Every line in the data below that holds "لجماعة" should be found and copied.

[Pixel coordinate grounding data]
=-=-=-=-=

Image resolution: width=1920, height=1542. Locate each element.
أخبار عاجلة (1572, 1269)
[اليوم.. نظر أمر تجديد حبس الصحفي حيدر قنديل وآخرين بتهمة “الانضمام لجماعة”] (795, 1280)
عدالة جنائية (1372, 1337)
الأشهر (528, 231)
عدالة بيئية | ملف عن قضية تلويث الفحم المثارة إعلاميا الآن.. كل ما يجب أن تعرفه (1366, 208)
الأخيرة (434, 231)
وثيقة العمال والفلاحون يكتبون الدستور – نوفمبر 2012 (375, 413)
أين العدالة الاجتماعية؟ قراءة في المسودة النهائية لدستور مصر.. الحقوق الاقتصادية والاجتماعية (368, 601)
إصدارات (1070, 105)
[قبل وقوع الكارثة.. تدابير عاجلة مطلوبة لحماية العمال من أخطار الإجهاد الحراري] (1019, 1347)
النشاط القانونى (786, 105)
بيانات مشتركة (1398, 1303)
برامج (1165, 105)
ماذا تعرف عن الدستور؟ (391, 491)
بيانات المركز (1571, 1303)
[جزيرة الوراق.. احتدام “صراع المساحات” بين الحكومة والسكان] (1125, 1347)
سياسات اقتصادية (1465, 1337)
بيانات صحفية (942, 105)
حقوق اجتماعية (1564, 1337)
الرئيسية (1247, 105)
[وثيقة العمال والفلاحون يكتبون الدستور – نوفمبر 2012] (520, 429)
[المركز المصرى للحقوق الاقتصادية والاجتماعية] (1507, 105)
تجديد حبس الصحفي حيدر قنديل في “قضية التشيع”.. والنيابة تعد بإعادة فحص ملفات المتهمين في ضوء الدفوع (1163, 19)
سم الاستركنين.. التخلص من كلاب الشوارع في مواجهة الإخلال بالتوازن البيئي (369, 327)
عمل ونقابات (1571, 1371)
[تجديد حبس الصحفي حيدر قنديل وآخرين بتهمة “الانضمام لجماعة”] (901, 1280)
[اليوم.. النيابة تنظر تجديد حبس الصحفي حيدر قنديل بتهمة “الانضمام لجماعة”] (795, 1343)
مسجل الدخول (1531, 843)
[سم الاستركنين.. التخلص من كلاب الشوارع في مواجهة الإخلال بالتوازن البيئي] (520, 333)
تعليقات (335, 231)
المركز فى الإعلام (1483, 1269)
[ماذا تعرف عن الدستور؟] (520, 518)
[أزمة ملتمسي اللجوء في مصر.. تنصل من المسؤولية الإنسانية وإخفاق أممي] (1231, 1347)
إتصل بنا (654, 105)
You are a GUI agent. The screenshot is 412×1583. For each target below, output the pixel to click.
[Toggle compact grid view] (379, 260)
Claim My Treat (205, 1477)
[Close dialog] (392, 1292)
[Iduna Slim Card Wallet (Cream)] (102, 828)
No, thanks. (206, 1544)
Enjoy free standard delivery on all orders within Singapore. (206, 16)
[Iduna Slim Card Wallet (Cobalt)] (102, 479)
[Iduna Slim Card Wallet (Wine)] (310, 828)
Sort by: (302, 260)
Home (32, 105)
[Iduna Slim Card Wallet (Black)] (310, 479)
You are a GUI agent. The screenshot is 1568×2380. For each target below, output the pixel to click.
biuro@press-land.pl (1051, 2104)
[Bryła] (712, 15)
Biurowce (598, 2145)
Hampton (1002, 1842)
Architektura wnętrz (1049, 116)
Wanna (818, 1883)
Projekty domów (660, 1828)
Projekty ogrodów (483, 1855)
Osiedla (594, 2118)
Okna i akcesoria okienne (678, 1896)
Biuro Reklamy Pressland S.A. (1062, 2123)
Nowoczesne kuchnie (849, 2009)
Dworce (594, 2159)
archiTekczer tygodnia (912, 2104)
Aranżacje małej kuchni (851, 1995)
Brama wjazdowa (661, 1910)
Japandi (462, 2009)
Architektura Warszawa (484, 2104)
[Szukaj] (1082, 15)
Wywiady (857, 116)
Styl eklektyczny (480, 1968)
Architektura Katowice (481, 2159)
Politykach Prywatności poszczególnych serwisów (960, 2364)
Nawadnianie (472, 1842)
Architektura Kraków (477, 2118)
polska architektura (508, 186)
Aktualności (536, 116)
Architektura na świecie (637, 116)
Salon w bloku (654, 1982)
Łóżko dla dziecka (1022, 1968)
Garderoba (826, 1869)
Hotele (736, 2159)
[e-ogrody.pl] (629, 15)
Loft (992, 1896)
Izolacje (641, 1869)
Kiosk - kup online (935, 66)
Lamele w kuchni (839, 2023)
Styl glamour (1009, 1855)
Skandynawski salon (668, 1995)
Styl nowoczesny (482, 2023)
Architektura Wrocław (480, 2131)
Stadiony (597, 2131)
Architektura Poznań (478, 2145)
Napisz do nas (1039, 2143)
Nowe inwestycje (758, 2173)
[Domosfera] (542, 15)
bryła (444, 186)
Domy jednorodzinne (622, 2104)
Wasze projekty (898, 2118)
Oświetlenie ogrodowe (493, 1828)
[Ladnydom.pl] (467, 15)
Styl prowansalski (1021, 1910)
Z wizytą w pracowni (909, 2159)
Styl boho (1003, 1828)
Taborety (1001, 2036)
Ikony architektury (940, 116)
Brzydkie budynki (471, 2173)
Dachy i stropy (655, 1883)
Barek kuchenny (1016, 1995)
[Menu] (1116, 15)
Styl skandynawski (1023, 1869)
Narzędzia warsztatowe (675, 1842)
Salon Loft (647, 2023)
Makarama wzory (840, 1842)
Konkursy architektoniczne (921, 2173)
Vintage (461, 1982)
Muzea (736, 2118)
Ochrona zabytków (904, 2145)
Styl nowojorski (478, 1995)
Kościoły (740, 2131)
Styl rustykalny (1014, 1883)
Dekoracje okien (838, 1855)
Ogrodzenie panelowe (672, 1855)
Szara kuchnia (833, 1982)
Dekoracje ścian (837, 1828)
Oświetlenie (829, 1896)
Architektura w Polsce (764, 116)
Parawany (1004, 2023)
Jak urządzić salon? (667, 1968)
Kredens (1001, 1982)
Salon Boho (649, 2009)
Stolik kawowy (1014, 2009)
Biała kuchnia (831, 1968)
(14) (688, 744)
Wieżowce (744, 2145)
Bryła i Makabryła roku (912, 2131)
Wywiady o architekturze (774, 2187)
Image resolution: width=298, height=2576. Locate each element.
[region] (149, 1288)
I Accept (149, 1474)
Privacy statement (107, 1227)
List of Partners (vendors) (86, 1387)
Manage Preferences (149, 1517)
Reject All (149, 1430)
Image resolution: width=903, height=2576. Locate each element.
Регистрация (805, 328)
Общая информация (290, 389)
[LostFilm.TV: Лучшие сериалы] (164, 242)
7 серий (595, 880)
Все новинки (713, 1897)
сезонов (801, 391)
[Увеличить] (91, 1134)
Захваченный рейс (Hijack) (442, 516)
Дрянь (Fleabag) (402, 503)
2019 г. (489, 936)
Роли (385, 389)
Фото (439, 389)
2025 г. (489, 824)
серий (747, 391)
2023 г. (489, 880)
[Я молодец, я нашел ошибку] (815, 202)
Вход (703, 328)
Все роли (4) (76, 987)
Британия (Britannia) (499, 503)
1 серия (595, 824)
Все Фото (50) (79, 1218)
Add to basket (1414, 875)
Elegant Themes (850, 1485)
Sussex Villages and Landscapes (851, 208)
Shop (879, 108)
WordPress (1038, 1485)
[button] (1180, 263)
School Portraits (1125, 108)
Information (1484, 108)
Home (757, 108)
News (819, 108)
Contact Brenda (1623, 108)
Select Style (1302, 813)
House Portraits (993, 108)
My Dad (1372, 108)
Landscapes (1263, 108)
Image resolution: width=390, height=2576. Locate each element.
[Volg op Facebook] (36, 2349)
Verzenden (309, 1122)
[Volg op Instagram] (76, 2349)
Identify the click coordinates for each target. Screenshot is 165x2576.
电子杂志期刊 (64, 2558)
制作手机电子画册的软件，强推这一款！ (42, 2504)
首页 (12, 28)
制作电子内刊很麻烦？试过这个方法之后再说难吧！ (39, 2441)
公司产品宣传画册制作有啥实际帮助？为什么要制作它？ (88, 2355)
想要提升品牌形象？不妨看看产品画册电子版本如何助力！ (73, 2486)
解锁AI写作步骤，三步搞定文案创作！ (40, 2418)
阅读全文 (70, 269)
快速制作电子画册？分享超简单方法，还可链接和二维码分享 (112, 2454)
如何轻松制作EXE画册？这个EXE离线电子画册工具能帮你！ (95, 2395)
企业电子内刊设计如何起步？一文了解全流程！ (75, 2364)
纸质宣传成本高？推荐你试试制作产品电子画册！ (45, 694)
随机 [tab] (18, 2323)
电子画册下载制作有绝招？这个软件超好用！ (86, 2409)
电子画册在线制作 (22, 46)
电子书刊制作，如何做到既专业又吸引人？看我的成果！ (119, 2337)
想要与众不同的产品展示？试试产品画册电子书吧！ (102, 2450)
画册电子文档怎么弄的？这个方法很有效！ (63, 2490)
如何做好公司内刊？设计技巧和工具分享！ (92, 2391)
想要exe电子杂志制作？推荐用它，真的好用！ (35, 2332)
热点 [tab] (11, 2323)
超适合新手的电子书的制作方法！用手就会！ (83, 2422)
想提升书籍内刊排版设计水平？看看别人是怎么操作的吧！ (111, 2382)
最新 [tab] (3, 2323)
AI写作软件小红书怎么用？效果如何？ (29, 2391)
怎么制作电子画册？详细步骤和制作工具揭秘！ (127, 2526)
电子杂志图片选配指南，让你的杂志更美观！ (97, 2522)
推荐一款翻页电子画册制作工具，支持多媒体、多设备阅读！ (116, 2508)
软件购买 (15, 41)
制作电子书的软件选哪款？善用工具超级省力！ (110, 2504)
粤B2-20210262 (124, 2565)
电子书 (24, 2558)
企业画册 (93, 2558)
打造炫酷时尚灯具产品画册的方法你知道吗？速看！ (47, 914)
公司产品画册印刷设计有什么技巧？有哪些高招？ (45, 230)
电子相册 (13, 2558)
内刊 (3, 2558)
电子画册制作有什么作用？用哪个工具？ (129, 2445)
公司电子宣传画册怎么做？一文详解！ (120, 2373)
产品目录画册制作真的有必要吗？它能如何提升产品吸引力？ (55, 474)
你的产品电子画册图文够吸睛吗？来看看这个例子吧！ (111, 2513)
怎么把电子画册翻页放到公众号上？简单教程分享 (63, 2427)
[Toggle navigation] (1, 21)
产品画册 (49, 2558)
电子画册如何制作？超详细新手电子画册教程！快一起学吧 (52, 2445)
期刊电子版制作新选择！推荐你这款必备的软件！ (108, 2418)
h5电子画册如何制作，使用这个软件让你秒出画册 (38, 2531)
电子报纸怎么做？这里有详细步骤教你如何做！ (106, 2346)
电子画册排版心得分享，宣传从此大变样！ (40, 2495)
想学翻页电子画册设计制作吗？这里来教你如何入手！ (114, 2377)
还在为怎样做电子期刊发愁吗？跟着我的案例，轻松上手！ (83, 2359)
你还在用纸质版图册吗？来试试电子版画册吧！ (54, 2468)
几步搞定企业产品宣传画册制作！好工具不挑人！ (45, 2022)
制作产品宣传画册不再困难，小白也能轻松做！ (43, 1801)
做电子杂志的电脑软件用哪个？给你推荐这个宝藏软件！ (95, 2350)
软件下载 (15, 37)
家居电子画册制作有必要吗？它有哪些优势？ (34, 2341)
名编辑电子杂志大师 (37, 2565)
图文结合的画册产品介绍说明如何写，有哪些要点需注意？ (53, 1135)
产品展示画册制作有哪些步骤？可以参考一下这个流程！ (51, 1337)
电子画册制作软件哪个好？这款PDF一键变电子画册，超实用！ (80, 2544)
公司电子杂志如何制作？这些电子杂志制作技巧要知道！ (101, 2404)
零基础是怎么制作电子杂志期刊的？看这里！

=-=-=-=-=

Answer area:
[اليوم.. نظر أمر تجديد حبس الصحفي حيدر قنديل وآخرين بتهمة “الانضمام لجماعة”] (795, 1280)
[تجديد حبس الصحفي حيدر قنديل وآخرين بتهمة “الانضمام لجماعة”] (901, 1280)
[اليوم.. النيابة تنظر تجديد حبس الصحفي حيدر قنديل بتهمة “الانضمام لجماعة”] (795, 1343)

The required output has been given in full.